Custody providers offer storage and security services for cryptocurrencies.
The FCA will also explore how clients’ ownership rights of crypto assets are proven and protected.
Having something like the Financial Services Compensation Scheme to compensate clients of crypto firms that have gone out of business could give people more security, Zumo’s Jones said.
In an ideal case, “there’s no financial crime, there’s no money laundering, the company is likely to still exist in a year’s time because the regulator is doing checks on whether there is enough cash in the business to keep going and there’s enough cash to pay people back,” he said.
“The sector won’t be able to truly go mainstream without these protections,” Kene Ezeji-Okoye, co-founder of Millicent, a U.K.-based stablecoin provider, said in a statement, talking about consumer and anti-money laundering protections.
Information on crypto assets
Another question the FCA will consider is how information relating to the issuance of crypto assets should be disclosed to investors.
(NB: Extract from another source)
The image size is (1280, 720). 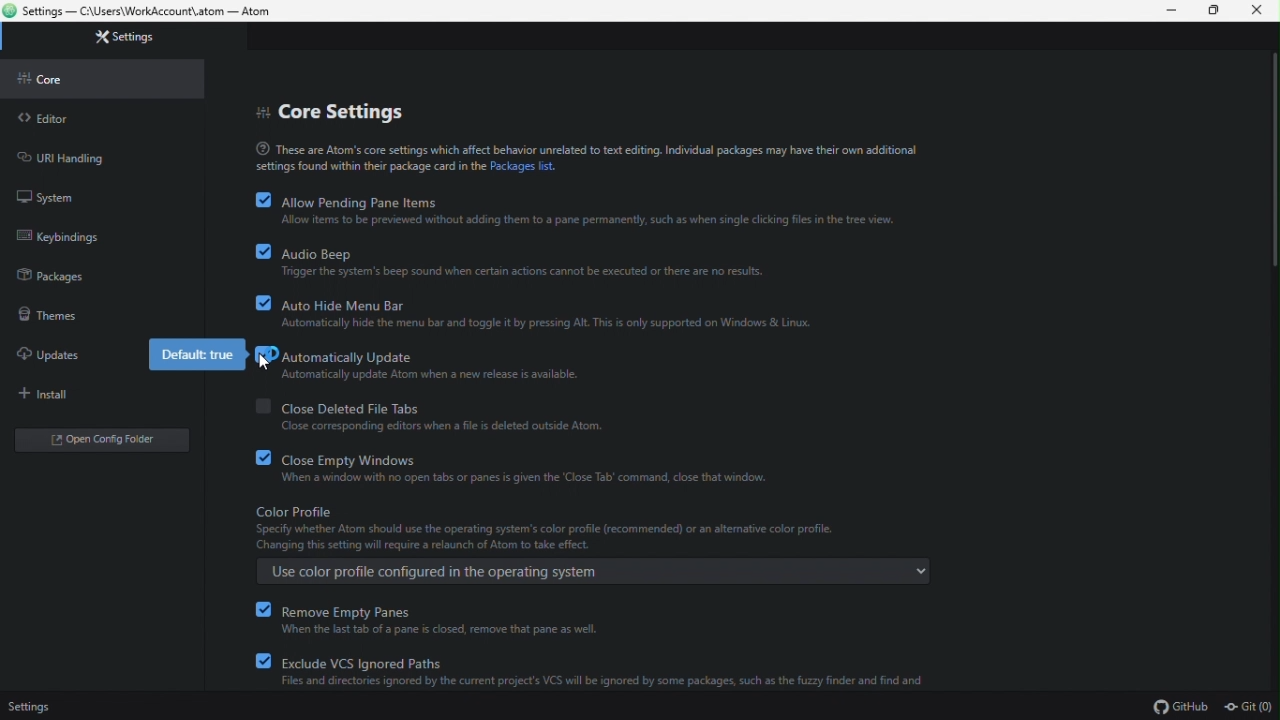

Retail investors without access to financial advice are likely to need clearer messages regarding risks than institutional investors.
“The issuance stage is the most appropriate stage for information relating to the asset to be disclosed to users as it will help to inform users whether to participate or not,” Ryan Shea, a crypto economist at France-based Trakx, a crypto index trading platform with a U.K. presence said in a statement.
Updates should be provided when specific events that affect the token occur, Shea said.
The FCA will also discuss where regulatory obligations on crypto asset models should be placed.
Regulators need to balance capturing relevant activity that poses a risk to consumers whilst also enabling innovation, the FCA said on its website.
Most of the responsibility will fall on centralized entities that can easily be identified, Jones said. But it needs to be balanced. Excessive oversight of the crypto sector could cause companies to move to other jurisdictions Jones said.
The FCA will also have to find ways to regulate decentralized systems that do not have a central player.
“Regulating a decentralized crypto asset model is much more challenging than centralized asset models because they do not easily line up with geographic boundaries of national regulators,” Shea said in a statement.